During their recent trip to Japan, Vitor Meira and Tony Kanaan built a survey of the 2.983-mile Twin Ring Motegi circuit into their road work for the day – a brisk run around mountaintop venue.
It's all part – one-third actually – of their preparation for the Ford Ironman World Championship in Kailua-Kona, Hawaii, on Oct. 8.
Both IZOD IndyCar Series drives have competed in multiple Ironman 70.3 events, including the Ironman World Championship 70.3 in Clearwater, Fla., in November. This will be their first full Ironman competition – 2.4-mile swim in the Pacific Ocean, followed by a 112-mile bike along the lava fields of the Kohala Coast and finally a 26.2-mile run on the Queen Ka'ahumanu Highway.
Meira and Kanaan were invited to participate in the 33rd annual event by the World Triathlon Corporation, owners and organizers of Ironman, that features a field of 1,800 – professionals and amateurs who qualify or are selected by lottery – in men's and women's age groups from 18 to 74.
"I didn't think twice. Well, I did after I started training. Wow," Meira said. "It looked like triple and quadruple training. It's hard. Countless times we head out for a 100-mile ride and in the heat in Miami it's brutal. I did have my doubts when you're tired.

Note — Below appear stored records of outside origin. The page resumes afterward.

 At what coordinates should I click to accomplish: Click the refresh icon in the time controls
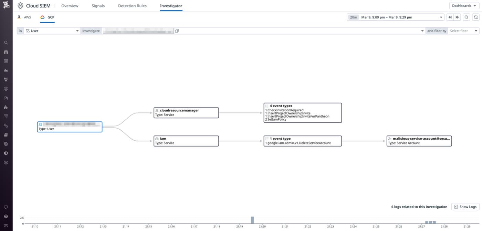(x=475, y=17)
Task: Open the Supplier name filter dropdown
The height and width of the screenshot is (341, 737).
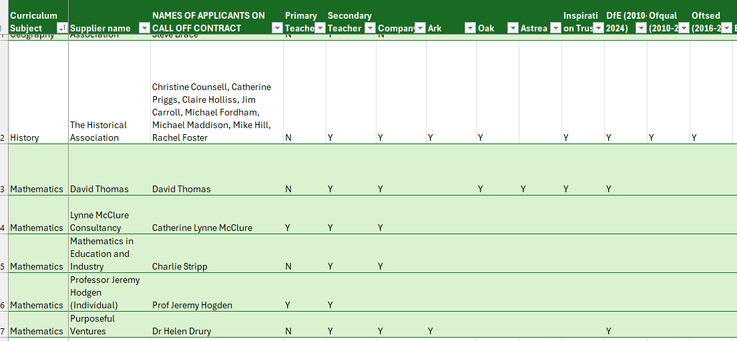Action: 144,28
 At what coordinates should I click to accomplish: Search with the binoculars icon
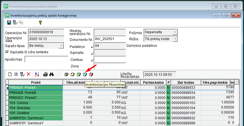(x=52, y=74)
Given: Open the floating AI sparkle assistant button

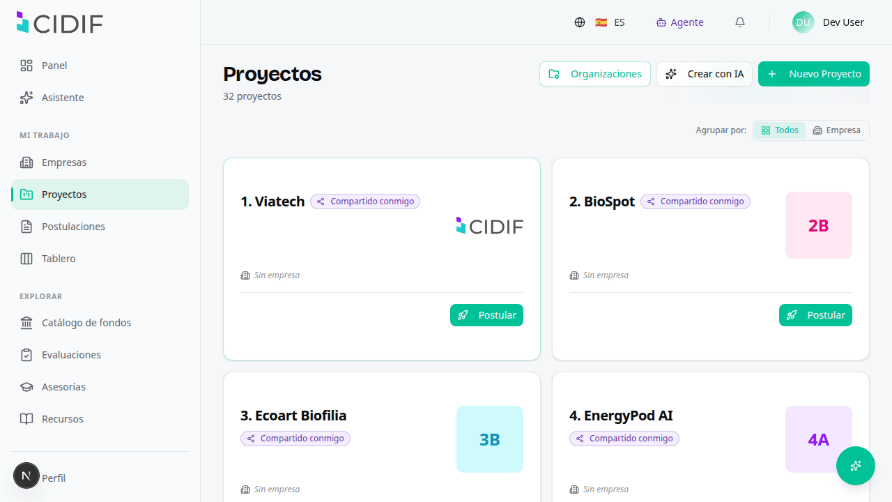Looking at the screenshot, I should tap(856, 466).
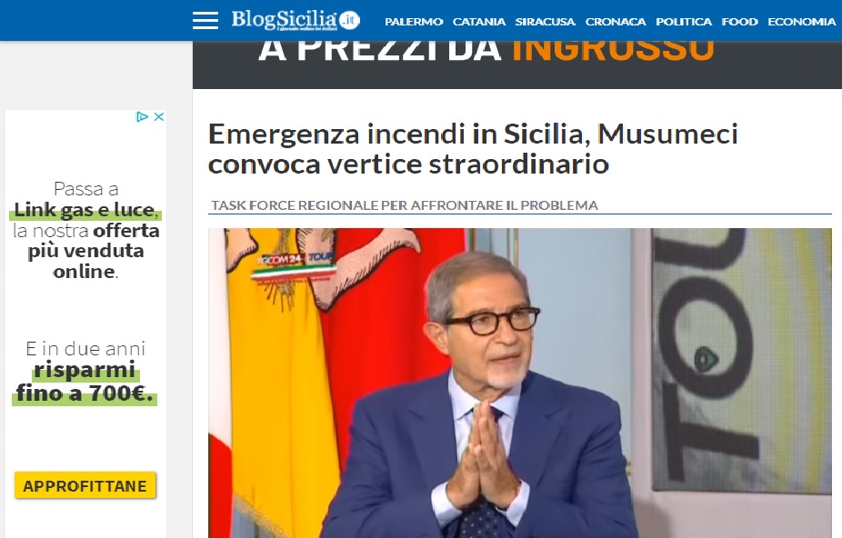This screenshot has width=842, height=538.
Task: Go to the Economia section
Action: 802,22
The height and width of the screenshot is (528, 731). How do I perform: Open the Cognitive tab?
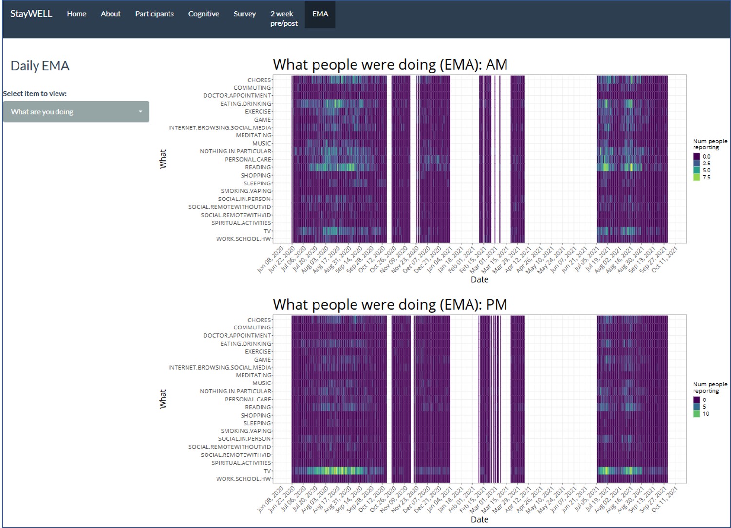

You really appreciate how hard racing is when you have to train the next day and the day after a race."
They began training, focusing on volume instead of intensity or speed, in March and began tapering Sept. 26. In between were 16 IZOD IndyCar Series races and they'll quickly turn around from the adventure on the Big Island to compete in the IZOD INDYCAR World Championships Presented by Honda on Oct. 16 at Las Vegas Motor Speedway.
"This part, the tapering, is the best because you feel strong, rested and ready," Meira continued. "It's a little bit of speed workout, a little intensity, not much volume. We began with long rides, building a good base layer. Then we started speed intervals until two weeks ago. We had one volume day each week for each area.
"We ran 20 and not the extra six miles because the last third of the run in a triathlon there's nothing you can do that will prepare you for it. It's just going through the pain. It's more detrimental to do a full marathon in the training; you lose more than you can gain because you start to consume you're body."
They consulted fellow Brazilian Leandro Macedo, a professional triathlete, during their six-month training. Both should recover more or less in time to get behind the wheel of their cars for the first practice session on the 1.5-mile oval on Oct. 13.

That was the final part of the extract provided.